Quoted text

..........

Anna Bettina Christina Pineda Carlos-Eduardo (born December 25, 1987), known professionally as Bettina Carlos, is a Filipino actress and host. She started her career in GMA Network and a contract artist of GMA Network but later moved to rival station ABS-CBN, but during the year 2012 she moved back to her home network GMA 7. She played Izel Guison in Yagit, the main villain. She also played primary villainous roles in Sa Piling ni Nanay and Because of You.

Career
Carlos was only 16 years old when she started appearing in GMA Network shows such as Love to Love and Kakabakaba. That was from 2003 to 2006, and then she tried working with ABS-CBN via being a personality on Studio 23 and then she did the drama series Magkano ang Iyong Dangal? and Wansapanataym. Then she disappeared for a while, and later turned out that she focused on her studies, and earned her degree in Management at the Ateneo University She is currently one of the writers in The Manila Times on the web and composed numerous articles as of now.

..........

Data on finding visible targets
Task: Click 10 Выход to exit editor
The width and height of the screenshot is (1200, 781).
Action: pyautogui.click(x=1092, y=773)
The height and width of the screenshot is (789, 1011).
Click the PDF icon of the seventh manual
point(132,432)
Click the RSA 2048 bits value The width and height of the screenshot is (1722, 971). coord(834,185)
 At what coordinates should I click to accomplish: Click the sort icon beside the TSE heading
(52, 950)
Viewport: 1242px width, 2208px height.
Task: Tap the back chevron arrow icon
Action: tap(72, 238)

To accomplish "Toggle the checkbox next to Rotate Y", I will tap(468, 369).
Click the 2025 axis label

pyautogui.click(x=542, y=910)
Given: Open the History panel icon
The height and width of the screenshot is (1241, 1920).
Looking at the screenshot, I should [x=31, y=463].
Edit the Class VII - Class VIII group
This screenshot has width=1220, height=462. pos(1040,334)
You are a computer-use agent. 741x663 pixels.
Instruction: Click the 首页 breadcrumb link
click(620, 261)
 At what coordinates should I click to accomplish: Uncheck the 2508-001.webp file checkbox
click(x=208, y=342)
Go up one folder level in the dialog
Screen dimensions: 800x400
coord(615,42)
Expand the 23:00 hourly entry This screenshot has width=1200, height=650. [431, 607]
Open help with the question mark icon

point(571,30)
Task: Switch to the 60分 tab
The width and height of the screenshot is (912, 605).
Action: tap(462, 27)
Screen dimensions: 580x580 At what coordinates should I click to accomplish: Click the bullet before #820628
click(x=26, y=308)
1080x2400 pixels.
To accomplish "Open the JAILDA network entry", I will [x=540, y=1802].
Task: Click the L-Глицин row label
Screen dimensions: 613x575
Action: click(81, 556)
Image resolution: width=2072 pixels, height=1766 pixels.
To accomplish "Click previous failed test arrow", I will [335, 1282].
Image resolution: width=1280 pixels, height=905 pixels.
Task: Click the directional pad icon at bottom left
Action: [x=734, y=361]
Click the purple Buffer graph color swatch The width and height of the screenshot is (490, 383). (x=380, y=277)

..........

Things to do
[A] Duplicate the Bettina Carlos text word for word, in full.
[B] Set down a precise copy of the entries, beginning at the line that has "Given: Open the History panel icon" and stopping after the last entry, with both ends included.
The Bettina Carlos text and the entries come from different sources.

Complete answers
[A]
Anna Bettina Christina Pineda Carlos-Eduardo (born December 25, 1987), known professionally as Bettina Carlos, is a Filipino actress and host. She started her career in GMA Network and a contract artist of GMA Network but later moved to rival station ABS-CBN, but during the year 2012 she moved back to her home network GMA 7. She played Izel Guison in Yagit, the main villain. She also played primary villainous roles in Sa Piling ni Nanay and Because of You.

Career
Carlos was only 16 years old when she started appearing in GMA Network shows such as Love to Love and Kakabakaba. That was from 2003 to 2006, and then she tried working with ABS-CBN via being a personality on Studio 23 and then she did the drama series Magkano ang Iyong Dangal? and Wansapanataym. Then she disappeared for a while, and later turned out that she focused on her studies, and earned her degree in Management at the Ateneo University She is currently one of the writers in The Manila Times on the web and composed numerous articles as of now.

[B]
Given: Open the History panel icon
The height and width of the screenshot is (1241, 1920).
Looking at the screenshot, I should [x=31, y=463].
Edit the Class VII - Class VIII group
This screenshot has width=1220, height=462. pos(1040,334)
You are a computer-use agent. 741x663 pixels.
Instruction: Click the 首页 breadcrumb link
click(620, 261)
 At what coordinates should I click to accomplish: Uncheck the 2508-001.webp file checkbox
click(x=208, y=342)
Go up one folder level in the dialog
Screen dimensions: 800x400
coord(615,42)
Expand the 23:00 hourly entry This screenshot has width=1200, height=650. [431, 607]
Open help with the question mark icon

point(571,30)
Task: Switch to the 60分 tab
The width and height of the screenshot is (912, 605).
Action: tap(462, 27)
Screen dimensions: 580x580 At what coordinates should I click to accomplish: Click the bullet before #820628
click(x=26, y=308)
1080x2400 pixels.
To accomplish "Open the JAILDA network entry", I will [x=540, y=1802].
Task: Click the L-Глицин row label
Screen dimensions: 613x575
Action: click(81, 556)
Image resolution: width=2072 pixels, height=1766 pixels.
To accomplish "Click previous failed test arrow", I will [335, 1282].
Image resolution: width=1280 pixels, height=905 pixels.
Task: Click the directional pad icon at bottom left
Action: [x=734, y=361]
Click the purple Buffer graph color swatch The width and height of the screenshot is (490, 383). (x=380, y=277)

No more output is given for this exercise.